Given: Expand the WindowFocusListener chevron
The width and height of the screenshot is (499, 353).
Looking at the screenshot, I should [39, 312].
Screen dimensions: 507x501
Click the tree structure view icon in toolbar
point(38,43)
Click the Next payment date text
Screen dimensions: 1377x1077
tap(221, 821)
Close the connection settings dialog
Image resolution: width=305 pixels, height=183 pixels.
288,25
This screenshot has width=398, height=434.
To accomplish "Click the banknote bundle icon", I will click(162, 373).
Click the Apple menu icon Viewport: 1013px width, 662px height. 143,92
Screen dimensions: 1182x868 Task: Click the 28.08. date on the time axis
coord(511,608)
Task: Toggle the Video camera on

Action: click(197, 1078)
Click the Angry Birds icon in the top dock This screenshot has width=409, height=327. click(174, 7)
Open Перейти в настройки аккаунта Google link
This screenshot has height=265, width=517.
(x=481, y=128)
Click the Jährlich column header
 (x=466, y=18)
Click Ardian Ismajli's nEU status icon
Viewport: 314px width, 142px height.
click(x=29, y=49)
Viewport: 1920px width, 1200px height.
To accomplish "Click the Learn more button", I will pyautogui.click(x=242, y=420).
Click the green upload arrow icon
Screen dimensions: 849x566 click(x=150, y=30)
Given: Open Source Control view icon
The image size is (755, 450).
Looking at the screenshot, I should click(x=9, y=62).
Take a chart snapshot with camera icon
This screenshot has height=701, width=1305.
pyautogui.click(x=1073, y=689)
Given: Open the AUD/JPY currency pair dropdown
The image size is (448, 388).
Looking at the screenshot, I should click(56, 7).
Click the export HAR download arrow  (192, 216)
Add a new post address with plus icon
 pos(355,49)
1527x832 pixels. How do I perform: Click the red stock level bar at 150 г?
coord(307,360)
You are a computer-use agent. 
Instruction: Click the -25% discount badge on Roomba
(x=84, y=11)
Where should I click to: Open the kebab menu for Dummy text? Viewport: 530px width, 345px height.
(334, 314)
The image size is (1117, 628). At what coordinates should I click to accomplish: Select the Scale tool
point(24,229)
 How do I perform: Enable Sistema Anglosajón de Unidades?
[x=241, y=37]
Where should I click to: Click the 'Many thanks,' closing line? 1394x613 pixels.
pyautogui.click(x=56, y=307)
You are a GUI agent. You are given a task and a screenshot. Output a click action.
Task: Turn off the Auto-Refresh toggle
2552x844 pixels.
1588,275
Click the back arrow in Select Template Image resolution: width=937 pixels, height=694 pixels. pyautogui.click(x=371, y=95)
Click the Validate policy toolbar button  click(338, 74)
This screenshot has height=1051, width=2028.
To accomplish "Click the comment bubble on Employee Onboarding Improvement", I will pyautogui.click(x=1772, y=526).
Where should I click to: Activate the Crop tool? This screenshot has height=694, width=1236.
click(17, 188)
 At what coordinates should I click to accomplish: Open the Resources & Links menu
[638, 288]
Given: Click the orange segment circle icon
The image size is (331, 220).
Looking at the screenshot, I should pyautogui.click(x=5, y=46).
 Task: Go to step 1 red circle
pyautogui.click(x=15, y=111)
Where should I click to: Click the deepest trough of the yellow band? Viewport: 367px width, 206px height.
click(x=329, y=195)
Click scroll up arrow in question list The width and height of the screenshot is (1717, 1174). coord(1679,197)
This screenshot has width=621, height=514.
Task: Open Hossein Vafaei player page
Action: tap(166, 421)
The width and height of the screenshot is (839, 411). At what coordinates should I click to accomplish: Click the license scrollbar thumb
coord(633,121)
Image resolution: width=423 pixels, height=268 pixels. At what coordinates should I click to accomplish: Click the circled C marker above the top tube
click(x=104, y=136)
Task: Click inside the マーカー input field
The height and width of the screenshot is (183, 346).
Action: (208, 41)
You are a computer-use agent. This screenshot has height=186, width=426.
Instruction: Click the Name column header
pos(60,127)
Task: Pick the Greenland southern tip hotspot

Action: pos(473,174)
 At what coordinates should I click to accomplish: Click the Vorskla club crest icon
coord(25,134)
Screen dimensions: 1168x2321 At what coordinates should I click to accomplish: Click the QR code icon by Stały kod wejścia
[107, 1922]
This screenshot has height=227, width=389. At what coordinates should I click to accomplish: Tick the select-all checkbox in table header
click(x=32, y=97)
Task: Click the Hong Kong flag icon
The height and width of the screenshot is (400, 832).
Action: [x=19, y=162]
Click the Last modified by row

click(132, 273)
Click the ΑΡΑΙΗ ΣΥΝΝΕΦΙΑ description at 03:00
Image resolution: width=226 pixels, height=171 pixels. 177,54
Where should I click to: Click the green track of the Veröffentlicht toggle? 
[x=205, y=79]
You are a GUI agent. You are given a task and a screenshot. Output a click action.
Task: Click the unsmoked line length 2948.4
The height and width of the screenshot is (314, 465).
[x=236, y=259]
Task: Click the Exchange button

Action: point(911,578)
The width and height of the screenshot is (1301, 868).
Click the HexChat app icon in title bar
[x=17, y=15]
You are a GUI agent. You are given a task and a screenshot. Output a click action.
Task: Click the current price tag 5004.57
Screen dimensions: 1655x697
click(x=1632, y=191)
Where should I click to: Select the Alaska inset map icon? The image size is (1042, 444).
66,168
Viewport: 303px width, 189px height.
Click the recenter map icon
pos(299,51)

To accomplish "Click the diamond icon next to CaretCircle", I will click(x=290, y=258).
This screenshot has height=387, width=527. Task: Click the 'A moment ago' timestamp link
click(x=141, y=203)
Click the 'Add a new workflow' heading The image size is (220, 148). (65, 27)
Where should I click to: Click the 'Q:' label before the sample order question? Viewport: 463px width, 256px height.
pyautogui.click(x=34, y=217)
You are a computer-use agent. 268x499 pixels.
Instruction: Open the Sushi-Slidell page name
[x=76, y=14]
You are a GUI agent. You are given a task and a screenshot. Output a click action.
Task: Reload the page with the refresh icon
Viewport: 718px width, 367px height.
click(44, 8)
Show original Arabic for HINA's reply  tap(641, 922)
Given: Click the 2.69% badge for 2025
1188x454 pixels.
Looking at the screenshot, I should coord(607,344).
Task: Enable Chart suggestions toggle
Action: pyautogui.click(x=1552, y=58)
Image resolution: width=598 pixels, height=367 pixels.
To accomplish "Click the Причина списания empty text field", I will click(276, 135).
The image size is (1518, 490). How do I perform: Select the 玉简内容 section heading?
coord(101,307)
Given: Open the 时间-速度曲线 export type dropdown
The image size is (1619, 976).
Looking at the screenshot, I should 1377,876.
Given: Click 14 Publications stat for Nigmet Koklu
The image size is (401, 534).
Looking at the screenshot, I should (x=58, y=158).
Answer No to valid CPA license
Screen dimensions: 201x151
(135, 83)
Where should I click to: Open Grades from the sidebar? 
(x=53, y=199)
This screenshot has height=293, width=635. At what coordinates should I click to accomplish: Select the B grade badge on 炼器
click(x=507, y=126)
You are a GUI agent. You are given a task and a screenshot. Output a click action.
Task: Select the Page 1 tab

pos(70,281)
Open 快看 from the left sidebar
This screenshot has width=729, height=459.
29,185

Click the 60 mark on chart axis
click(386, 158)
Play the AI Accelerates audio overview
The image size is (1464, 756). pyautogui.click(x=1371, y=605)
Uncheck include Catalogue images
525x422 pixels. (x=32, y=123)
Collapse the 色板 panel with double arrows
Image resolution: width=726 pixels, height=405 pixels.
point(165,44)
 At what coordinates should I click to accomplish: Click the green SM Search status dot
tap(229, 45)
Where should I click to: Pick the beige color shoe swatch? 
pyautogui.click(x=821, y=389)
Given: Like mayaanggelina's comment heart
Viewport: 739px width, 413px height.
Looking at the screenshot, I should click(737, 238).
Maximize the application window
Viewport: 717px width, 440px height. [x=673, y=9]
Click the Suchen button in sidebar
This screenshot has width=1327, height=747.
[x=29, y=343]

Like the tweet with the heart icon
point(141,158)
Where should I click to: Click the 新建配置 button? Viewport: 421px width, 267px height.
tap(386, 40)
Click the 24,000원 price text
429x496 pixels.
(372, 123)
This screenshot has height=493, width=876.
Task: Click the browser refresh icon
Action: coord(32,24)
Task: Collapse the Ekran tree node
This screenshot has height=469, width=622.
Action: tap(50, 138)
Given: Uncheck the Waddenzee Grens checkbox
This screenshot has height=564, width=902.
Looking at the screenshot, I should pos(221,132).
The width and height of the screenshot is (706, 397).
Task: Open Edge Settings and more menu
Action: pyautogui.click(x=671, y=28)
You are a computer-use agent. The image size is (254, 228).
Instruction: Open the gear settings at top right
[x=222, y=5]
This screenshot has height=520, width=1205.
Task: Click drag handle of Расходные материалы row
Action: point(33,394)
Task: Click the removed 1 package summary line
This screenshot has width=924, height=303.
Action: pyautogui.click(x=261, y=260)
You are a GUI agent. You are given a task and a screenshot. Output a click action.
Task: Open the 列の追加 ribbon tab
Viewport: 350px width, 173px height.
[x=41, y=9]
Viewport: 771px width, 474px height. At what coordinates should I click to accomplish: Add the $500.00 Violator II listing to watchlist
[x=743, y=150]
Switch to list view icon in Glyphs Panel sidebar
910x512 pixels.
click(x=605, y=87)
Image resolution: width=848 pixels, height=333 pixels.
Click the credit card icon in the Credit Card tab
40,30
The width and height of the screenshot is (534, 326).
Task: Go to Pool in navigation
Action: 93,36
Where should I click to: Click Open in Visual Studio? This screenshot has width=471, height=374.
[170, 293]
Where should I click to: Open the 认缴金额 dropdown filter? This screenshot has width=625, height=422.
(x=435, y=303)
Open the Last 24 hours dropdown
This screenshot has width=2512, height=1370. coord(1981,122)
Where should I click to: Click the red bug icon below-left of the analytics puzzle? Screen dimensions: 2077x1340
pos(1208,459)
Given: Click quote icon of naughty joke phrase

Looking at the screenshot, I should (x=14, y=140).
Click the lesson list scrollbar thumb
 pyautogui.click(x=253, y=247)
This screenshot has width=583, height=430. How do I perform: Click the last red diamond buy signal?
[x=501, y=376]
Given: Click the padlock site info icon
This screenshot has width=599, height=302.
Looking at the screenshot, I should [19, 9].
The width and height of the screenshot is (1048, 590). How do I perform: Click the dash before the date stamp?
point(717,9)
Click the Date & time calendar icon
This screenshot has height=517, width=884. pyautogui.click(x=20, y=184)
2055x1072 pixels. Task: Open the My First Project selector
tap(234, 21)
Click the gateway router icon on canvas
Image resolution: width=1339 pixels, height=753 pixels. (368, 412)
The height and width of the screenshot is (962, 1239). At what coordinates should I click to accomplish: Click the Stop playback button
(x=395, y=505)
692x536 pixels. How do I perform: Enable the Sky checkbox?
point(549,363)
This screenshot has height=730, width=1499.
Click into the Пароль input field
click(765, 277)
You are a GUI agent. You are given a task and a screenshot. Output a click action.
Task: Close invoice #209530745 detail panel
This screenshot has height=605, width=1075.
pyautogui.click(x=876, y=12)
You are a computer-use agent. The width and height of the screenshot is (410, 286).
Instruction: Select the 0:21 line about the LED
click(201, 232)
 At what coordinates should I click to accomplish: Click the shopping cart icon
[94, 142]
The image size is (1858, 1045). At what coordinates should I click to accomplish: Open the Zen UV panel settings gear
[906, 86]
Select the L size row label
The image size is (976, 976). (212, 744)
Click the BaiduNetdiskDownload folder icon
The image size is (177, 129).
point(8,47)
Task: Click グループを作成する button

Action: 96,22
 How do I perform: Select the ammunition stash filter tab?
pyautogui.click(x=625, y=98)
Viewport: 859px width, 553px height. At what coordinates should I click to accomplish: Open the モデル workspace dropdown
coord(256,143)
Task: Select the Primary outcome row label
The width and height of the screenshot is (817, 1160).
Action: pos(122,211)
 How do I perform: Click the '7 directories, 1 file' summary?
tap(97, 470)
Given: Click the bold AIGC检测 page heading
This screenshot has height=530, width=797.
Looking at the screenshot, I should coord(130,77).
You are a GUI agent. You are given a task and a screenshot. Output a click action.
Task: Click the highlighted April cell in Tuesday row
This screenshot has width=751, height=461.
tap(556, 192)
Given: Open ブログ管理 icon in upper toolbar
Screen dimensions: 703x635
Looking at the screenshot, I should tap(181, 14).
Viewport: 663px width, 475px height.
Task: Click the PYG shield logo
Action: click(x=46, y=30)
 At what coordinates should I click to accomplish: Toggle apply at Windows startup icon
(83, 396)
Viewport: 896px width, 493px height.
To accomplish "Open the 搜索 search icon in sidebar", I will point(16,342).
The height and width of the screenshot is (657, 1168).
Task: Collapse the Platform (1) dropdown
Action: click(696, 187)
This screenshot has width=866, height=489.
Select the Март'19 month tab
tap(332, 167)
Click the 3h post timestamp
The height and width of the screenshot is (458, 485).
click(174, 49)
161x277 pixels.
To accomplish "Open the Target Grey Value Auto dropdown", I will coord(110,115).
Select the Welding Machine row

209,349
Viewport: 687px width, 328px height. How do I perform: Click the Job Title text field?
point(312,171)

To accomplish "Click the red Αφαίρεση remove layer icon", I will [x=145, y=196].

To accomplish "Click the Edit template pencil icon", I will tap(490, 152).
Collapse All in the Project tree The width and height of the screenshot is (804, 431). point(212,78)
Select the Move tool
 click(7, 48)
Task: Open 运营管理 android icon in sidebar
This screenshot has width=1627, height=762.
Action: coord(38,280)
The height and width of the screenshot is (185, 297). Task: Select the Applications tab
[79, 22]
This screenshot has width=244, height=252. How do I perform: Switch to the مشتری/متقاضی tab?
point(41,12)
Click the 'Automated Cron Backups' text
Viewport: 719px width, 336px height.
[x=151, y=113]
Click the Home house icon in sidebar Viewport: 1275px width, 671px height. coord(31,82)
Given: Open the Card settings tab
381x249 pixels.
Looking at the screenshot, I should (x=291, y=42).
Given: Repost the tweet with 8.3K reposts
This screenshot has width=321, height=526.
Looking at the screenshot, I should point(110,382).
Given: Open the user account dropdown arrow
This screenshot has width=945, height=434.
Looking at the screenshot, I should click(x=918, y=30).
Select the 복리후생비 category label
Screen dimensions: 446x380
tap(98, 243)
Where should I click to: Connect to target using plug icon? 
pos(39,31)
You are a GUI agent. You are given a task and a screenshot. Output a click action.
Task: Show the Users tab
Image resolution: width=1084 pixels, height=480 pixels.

Problem details:
Arrange the lines starting at the one containing "This screenshot has height=1051, width=2028." and ending at the one containing "click(x=104, y=136)" as a Markdown table with the columns Row and Line, omitting any blank lines.

Written response:
| Row | Line |
|---|---|
| 1 | This screenshot has height=1051, width=2028. |
| 2 | To accomplish "Click the comment bubble on Employee Onboarding Improvement", I will pyautogui.click(x=1772, y=526). |
| 3 | Where should I click to: Activate the Crop tool? This screenshot has height=694, width=1236. |
| 4 | click(17, 188) |
| 5 |  At what coordinates should I click to accomplish: Open the Resources & Links menu |
| 6 | [638, 288] |
| 7 | Given: Click the orange segment circle icon |
| 8 | The image size is (331, 220). |
| 9 | Looking at the screenshot, I should pyautogui.click(x=5, y=46). |
| 10 |  Task: Go to step 1 red circle |
| 11 | pyautogui.click(x=15, y=111) |
| 12 | Where should I click to: Click the deepest trough of the yellow band? Viewport: 367px width, 206px height. |
| 13 | click(x=329, y=195) |
| 14 | Click scroll up arrow in question list The width and height of the screenshot is (1717, 1174). coord(1679,197) |
| 15 | This screenshot has width=621, height=514. |
| 16 | Task: Open Hossein Vafaei player page |
| 17 | Action: tap(166, 421) |
| 18 | The width and height of the screenshot is (839, 411). At what coordinates should I click to accomplish: Click the license scrollbar thumb |
| 19 | coord(633,121) |
| 20 | Image resolution: width=423 pixels, height=268 pixels. At what coordinates should I click to accomplish: Click the circled C marker above the top tube |
| 21 | click(x=104, y=136) |